Third, the sensitivity of the approach to different designs of language wrappers is also worth investigating (for example, which part of the prompt has the greatest impact on performance).
By answering these questions, the researchers hope to highlight the potential of these approaches and show how solutions can be designed for industrial control tasks with low technical debt.
The main contributions of this paper include:
A method for applying the basic model to industrial control without training is developed, which can be used for a variety of heterogeneous tasks with low technical debt.
The researchers conducted experiments using GPT-4 to control HVAC and obtained positive experimental results, demonstrating the potential of these methods.
The researchers conducted extensive ablation studies (involving generalization, sample selection, and prompt design) to clarify future developments in this direction.
method
The study used GPT-4 to optimize the control of HVAC equipment, and the workflow is shown in Figure 1 below:
Figure 1: Schematic diagram of the workflow for controlling HVAC using GPT-4
The LLM and environment components in this workflow are as follows:
LLM: A pre-trained large language model used as a decision maker. It generates a response based on the prompt given. The prompt should contain a description of the current status, simple HVAC control instructions, a demonstration of the relevant status, etc.
Environment: An interactive environment or simulator that performs the actions recommended by the LLM and provides feedback. The specific assessment environment used in the experiment was BEAR (Zhang et al., 2022a). In order to create an environment in BEAR, two parameters must be provided: building type (such as large office, small office, hospital, etc.) and weather conditions (such as hot dry, hot humid, warm dry, etc.). Also, it is worth noting that each weather condition corresponds to a specific city. For example, hot, dry weather conditions are associated with Buffalo.
In BEAR, each state is represented by a numerical vector where each dimension, except the last four, corresponds to the current temperature of a room in the building. The last four dimensions represent outdoor temperature, global horizontal radiation (GHI), ground temperature, and occupant power. In all environments, the primary goal is to maintain room temperature around 22 ° C while minimizing energy consumption.

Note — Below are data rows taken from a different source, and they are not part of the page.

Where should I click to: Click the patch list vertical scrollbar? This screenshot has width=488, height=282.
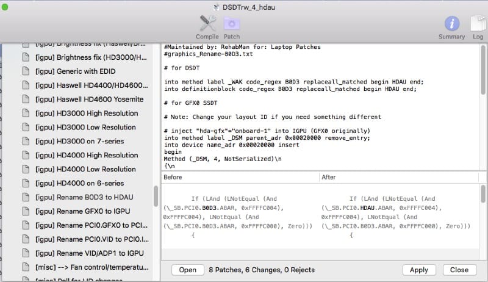pos(156,195)
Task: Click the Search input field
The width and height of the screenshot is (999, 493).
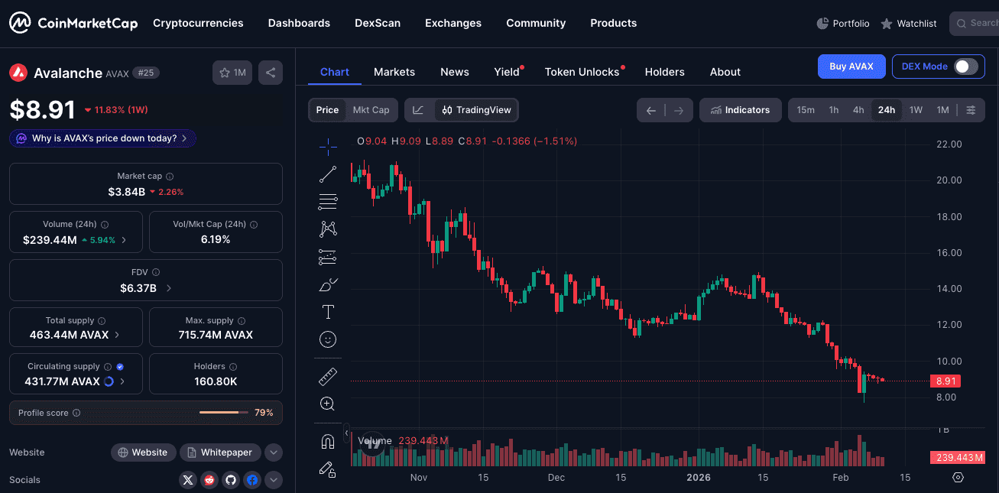Action: (978, 23)
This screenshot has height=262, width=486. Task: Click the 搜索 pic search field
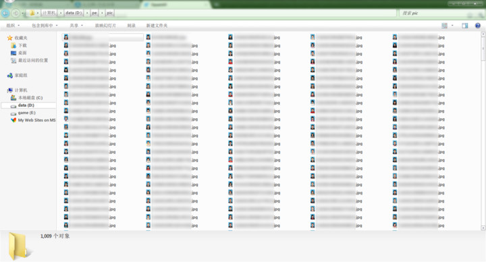pos(440,13)
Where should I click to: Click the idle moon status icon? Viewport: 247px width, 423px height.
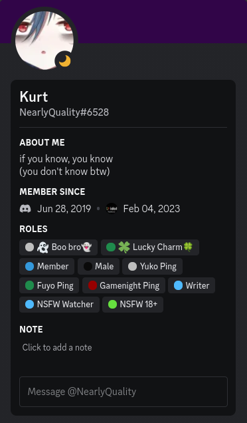click(64, 61)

Operations in BEAR are encoded as real numbers ranging from -1 to 1. Negative values indicate cooling mode and positive values indicate heating mode. The absolute value of these actions corresponds to the degree to which the valve is opened, which indicates the energy consumption. If the absolute value is greater, then the energy consumption is greater. Taking into account both comfort and energy consumption, the researchers used the following reward function in the experiment:
Where n represents the number of rooms, T=22 ° C is the target temperature, and t_i represents the temperature of the i th room. The hyperparameter α is used to achieve a balance between energy consumption and comfort.
In addition, the workflow includes online buffers, translators, embedded models, expert presentation datasets, KNN models, clustering models, prompt generators, and more. The execution of the prompt generator is shown in Figure 2, where the purple text is for illustration only, not part of the prompt.
Figure 2: How does the new method generate prompt
experiment
The study demonstrated the effect of GPT-4 control of HVAC equipment through experiments involving different building and weather conditions. As long as appropriate instructions and demonstrations are provided (not necessarily related to the target building and weather conditions), GPT-4 can outperform reinforcement learning strategies carefully trained for specific building and weather conditions. In addition, the researchers conducted a comprehensive ablation study to determine the contribution of each component in the prompt.